Drag-Gravity torques on galaxies in clusters: radial small-scale alignment effects

TL;DR

This paper investigates how gravitational and dynamical friction torques influence galaxy alignments within clusters, suggesting that massive galaxies' alignments can be explained by these mechanisms, especially in high-eccentricity clusters.

Contribution

It introduces a model for galaxy orientation dynamics considering gravity and dynamical friction, highlighting their role in alignment effects, particularly for massive galaxies in clusters.

Findings

Weak radial alignment can be caused by dynamical friction on massive galaxies.

In high-eccentricity clusters, massive galaxies align with the cluster's major axis.

Dynamical friction mainly influences the orientation of the most massive galaxies.

Abstract

We calculate the torque on galaxies in clusters due to gravity and to dynamical friction forces in order to study the possible origin of small-scale alignment effects as the result of interactions with their environment. The equation of motion for the position angle of a galaxy is derived by using a ple model.
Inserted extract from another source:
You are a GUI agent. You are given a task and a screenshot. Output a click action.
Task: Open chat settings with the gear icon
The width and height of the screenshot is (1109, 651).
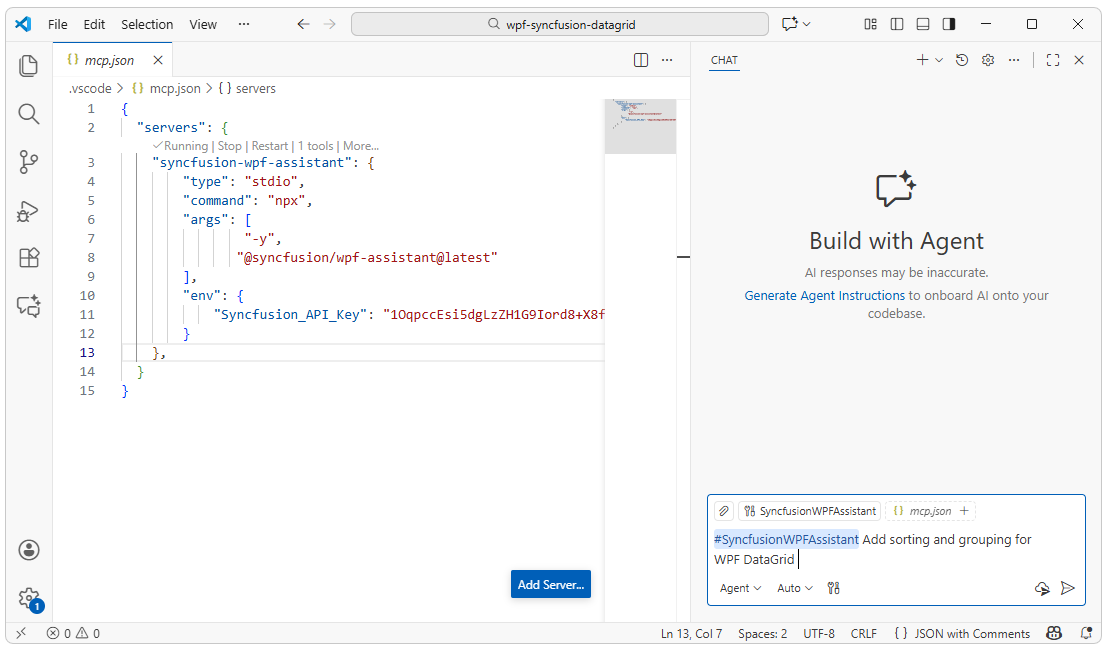[x=987, y=60]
We find that weak radial alignment effects can be produced by this mechanism involving only the most massive galaxies. We also introduce a dependence on the cluster eccentricity to our equations in order to explore the alignment of galaxies with the cluster's major axis. We find that in the inner regions of high eccentricity clusters, alignments of massive galaxies with the cluster's major axis dominate over the radial ones. This mechanism could account for the observed alignment effects of the most massive galaxies with the major axis of their host cluster. Our results suggest that dynamical friction is a viable generator of alignment only for the most massive cluster galaxies. For the observed alignments of normal galaxies a primordial origin has to be explored.